Written and directed by Bizhan M. Tong, in the midst of a global pandemic an actor who enters an audition must pass a series of tests in order to keep those around him alive. Starring: Kevin Leslie, Tara Ahmed, Andrew Akinyede, Jacob Anderton, Xander Berkeley, Natalie Cheung, Anita Chui, Reza Diako, Zaza Fan, Jason Griffin, Luke Hornsby, Jumayn Hunter, Gilles Mendy, Olivia Moyles and Pamela Nomvete.
Lockdown begins with a solid concept, leaning into the genre of people being trapped in sadistic games, then mixing it with some relevant issues to today’s world to create a reflective look at behaviour on and off social media.

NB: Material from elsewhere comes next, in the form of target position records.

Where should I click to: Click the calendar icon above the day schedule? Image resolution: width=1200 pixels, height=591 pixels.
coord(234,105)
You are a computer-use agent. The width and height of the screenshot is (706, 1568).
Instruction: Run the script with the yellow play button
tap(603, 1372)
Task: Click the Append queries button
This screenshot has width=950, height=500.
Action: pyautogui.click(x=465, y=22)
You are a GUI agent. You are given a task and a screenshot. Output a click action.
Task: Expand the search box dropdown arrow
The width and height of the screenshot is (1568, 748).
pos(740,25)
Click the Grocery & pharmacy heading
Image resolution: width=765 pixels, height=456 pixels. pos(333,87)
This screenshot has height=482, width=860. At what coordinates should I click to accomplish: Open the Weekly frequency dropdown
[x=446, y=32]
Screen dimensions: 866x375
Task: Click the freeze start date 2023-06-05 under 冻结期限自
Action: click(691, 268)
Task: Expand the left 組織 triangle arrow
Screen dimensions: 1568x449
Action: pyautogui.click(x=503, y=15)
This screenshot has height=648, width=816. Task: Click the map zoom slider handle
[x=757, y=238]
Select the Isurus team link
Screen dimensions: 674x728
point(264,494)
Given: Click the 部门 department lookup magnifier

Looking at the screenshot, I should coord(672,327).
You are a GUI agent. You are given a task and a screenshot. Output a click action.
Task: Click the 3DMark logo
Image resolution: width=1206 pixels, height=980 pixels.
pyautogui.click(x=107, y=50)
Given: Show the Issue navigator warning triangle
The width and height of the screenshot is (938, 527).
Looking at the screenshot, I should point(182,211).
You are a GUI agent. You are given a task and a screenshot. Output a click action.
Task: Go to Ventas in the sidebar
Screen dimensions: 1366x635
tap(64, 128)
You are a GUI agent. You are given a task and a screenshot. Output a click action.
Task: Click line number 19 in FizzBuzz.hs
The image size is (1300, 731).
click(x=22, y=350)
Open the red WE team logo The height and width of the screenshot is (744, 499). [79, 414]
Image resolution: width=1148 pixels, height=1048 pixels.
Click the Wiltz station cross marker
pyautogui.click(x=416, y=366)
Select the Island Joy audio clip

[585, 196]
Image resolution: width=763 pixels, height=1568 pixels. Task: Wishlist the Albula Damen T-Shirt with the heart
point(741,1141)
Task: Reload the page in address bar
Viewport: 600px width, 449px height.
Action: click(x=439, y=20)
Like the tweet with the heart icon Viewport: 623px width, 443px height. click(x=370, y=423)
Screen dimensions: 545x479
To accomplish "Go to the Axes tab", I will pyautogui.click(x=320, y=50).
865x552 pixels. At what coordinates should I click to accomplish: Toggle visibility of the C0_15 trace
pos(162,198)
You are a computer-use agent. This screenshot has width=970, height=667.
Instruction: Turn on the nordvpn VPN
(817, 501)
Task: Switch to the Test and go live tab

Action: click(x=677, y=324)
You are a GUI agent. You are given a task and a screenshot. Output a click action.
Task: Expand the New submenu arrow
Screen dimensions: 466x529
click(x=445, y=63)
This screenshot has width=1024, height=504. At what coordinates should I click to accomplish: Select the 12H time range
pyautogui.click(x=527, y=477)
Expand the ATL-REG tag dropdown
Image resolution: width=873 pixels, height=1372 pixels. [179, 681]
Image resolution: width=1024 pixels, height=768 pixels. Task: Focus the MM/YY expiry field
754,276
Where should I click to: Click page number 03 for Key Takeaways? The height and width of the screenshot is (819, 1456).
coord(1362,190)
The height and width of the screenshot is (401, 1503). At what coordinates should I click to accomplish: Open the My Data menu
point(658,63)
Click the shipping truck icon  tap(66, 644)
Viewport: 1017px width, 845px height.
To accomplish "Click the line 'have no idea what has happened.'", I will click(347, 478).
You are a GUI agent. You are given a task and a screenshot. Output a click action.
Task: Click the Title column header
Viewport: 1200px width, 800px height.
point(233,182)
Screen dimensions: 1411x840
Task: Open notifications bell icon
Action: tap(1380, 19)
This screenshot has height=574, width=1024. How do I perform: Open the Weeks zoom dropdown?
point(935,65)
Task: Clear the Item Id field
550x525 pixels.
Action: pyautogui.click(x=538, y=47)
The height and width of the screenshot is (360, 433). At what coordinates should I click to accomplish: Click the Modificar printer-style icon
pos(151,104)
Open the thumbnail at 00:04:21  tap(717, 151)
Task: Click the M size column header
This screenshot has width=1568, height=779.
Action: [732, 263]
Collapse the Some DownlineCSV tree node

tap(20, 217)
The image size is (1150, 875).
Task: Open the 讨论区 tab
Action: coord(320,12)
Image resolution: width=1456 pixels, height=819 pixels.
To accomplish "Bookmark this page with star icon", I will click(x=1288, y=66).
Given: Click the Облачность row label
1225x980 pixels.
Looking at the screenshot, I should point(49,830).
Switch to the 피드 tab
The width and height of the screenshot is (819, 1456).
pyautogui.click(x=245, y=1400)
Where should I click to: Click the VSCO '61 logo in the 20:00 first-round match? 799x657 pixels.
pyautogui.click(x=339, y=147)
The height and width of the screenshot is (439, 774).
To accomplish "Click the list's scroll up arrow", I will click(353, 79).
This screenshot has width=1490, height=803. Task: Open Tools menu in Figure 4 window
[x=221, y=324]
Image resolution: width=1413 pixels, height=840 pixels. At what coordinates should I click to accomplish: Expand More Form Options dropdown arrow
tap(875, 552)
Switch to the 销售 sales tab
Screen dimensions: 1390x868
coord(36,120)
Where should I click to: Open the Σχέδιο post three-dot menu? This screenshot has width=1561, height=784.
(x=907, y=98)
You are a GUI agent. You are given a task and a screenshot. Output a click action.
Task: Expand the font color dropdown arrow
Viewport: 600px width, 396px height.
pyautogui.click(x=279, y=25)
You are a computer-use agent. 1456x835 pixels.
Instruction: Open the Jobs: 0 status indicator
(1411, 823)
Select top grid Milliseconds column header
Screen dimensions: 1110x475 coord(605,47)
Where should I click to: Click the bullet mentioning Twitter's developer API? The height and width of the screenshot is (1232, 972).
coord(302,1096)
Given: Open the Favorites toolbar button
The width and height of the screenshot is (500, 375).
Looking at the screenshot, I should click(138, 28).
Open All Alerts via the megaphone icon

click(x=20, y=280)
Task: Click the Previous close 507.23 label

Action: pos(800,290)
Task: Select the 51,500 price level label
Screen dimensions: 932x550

Trying to create an example of pushing someone to recognise and face the consequences of selfish actions. On the face of it, it should work but there’s one key flaw which immediately topples everything, centring the story around a right wing covid denier when trying to send a message about selflessness and protecting others. The two things can’t go hand in hand, you’re ultimately asking your audience to have sympathy for a person you’re rallying against, it’s entirely contradictory despite the best of intentions.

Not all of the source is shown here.